IPO's are events for insiders to use retail for exit liquidity.
The same is about to happen with retail, "finally gaining access" to private equity.
What to do about this?
Be highly sceptical of anything being pitched to retail by Wall Street.
My favourite areas to hunt are:
Go where the big boys can’t (micro and nano-caps)
Spin-outs
Relistings
Index deletions
Exotic markets.
Go where the big boys can’t
Well, back to my earlier point: if you get involved in a nano/micro cap that does well, you enjoy the flywheel effect of it achieving sufficient liquidity for the big boys to join the party and eventually get added to indexes.
Spin-outs
There is a long history of companies being spun out from their parents, going on to outperform them substantially, especially when the spinout is not based on economic considerations, i.e. Net Zero ideology. We have seen this repeatedly over the last few years with mining majors spinning out their "dirty" assets to focus on "transition" metals. To date we have seen and I expect to continue to see massive outperformance by the assets that are spun out.
Relistings
One of my favourite angles in the market is to set Google alerts on cyclical companies I see go into Chapter 11/bankruptcy.
When a company goes bankrupt, the original equity holders usually get wiped out, while the debt holders accept a debt-for-equity swap and have an incentive to see the company succeed when it is relisted, so that they can recoup their investment. On top of this, the companies themselves are usually in far better shape, having eliminated a large proportion of their debt.
Index deletions
I haven't used this much in my investing, but it's a good angle to know.

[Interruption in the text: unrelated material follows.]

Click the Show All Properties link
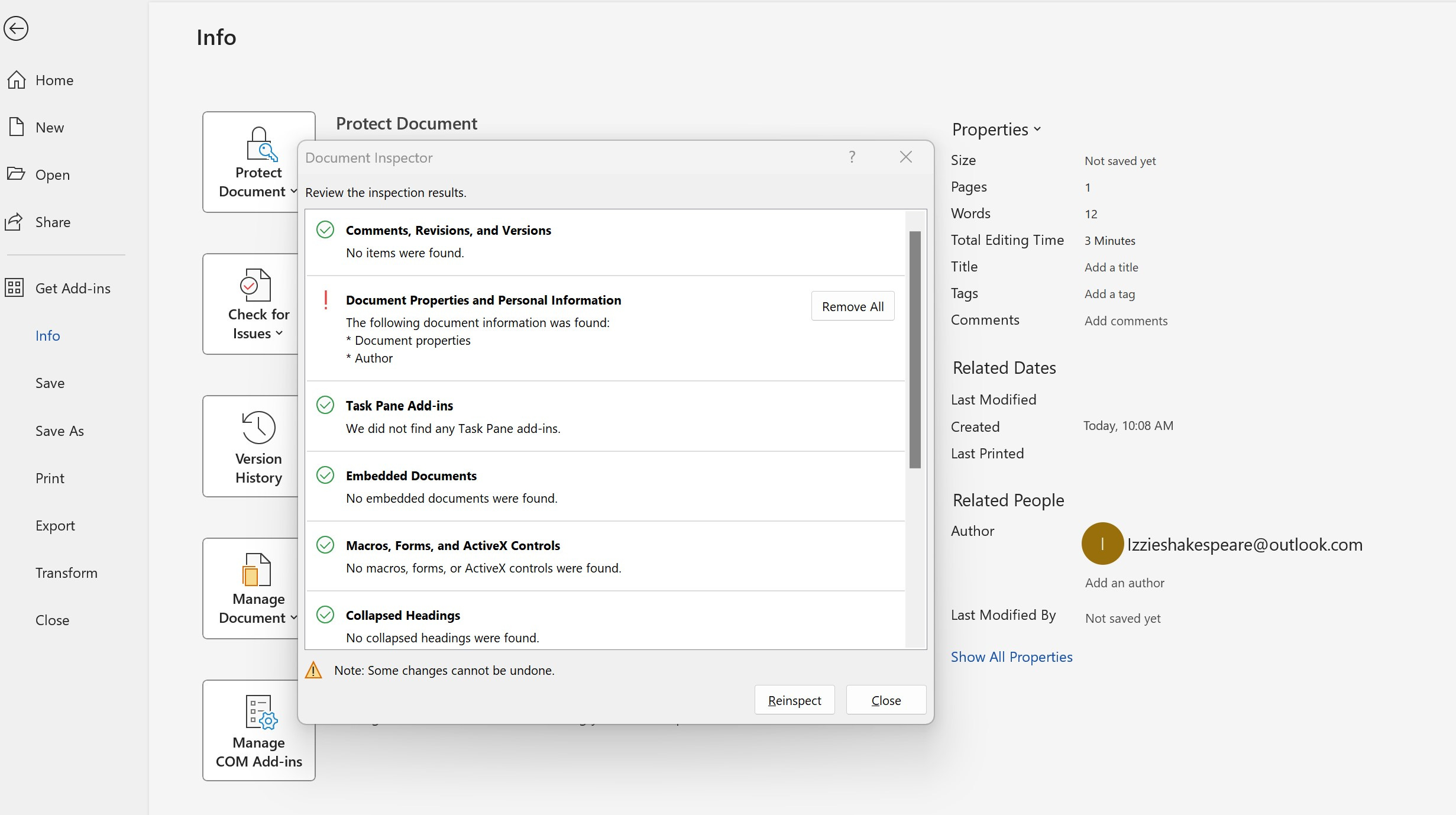 click(1011, 657)
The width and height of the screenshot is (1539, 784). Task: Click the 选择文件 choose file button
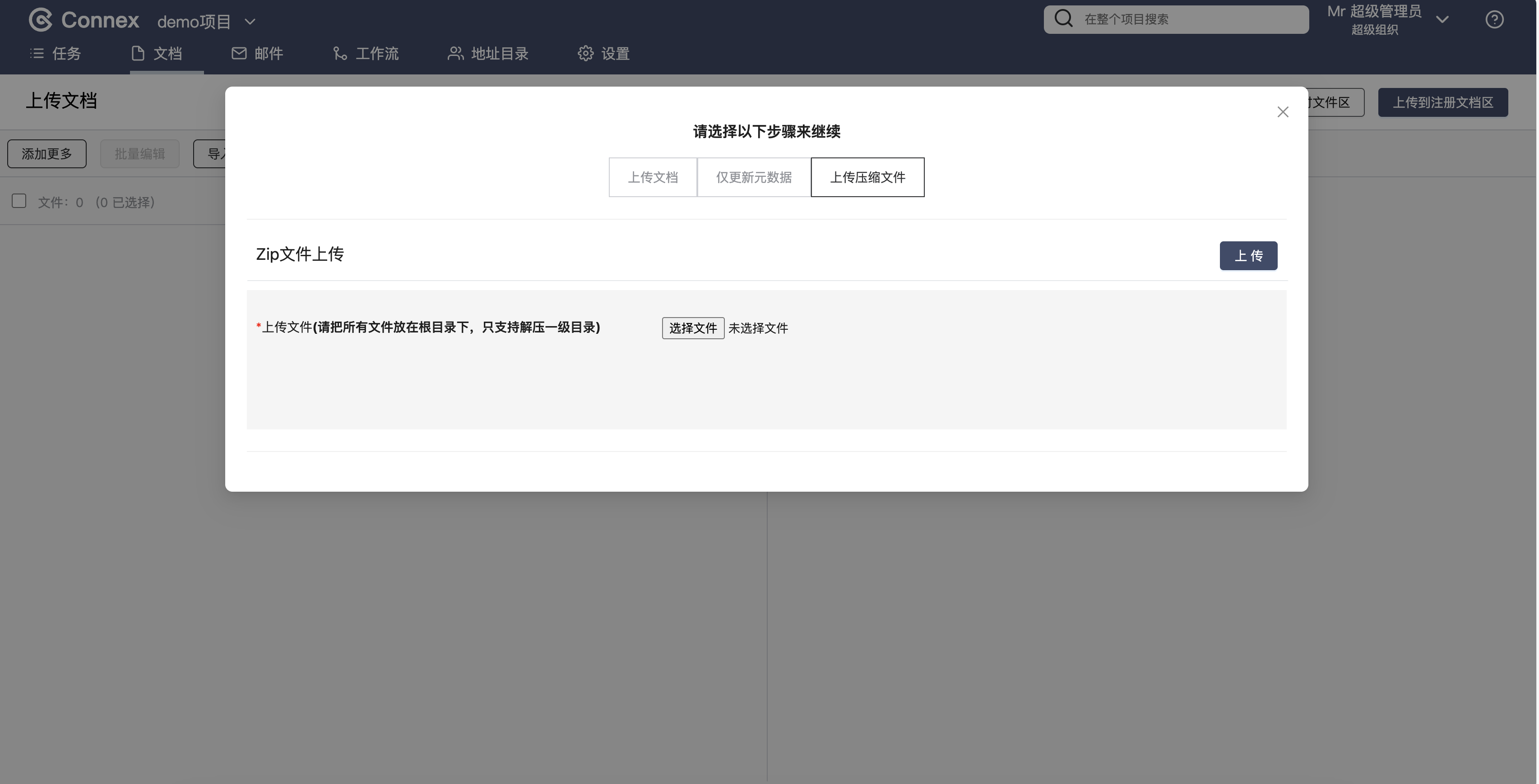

A key study conducted by Research Affiliates found that stocks taken out of the S&P 500 between 1990 and 2022 outperformed those that were added by over 5% annually in the five years afterward.
Exotic markets
The harder it is to get access to via brokers, the less likely it is to be affected by volatility in the broad markets.
I noticed this in the liberation day sell-off since I have some positions that were a pain in the ass to get my hands on, but as a result, they are highly uncorrelated to what global equities do.
It takes effort, but opening brokers to get access to Sub-Saharan Africa, Central Asia, i.e. Uzbekistan, Tajikistan, Turkmenistan, etc, is a real edge.
You might think there would be a high opportunity cost to being outside the large global capital flows?
One that may surprise you is the crazy performance of some emerging indexes.
Here is the Hungarian BUX and Warsaw exchange, which has crushed the Nasdaq since their launch.
What about currency and accessibility?
With the Hungarian BUX adjusting for currency depreciation (USD/HUF averaged ~150 in 1992; by 2025 it's 340), so the 100× HUF gains translate to ~50× in USD. You also had to put the index together yourself up until 2006 when the first BUX etf was created.
The Warsaw exchange is the crazier one, as you could have taken home that return, since the USD/PLN was ~3.3 in the mid-1990s and ~3.65 in mid‑2025, so only 10% depreciation reduces returns from 107× to ~97× in USD.
Update: Warsaw exchanges performance isn’t nearly as impressive when take into account this period of currency depreciation (which I’d missed with the above).
Cheers,
Ferg
P.S. A bit of housekeeping: I've paused paid subscriptions on my Substack while I restructure a few things in the background. It should only be back up next week hopefully, but for now, no one new can subscribe to paid tiers. For paying subscribers, your current subscription will be extended (for free) by the period I've paused payments for.
That was a great read. "Minimum effective information" is the one I discovered/realized for myself recently. Particularly in uranium I feel I almost dug too deep and built such a strong conviction for the long term ultimate outcome that it made me too rigid in the way I've been playing this thesis. Meanwhile I've got no such difficulty in other sectors I did less DD on and it helps me manage these parts of the portfolio better.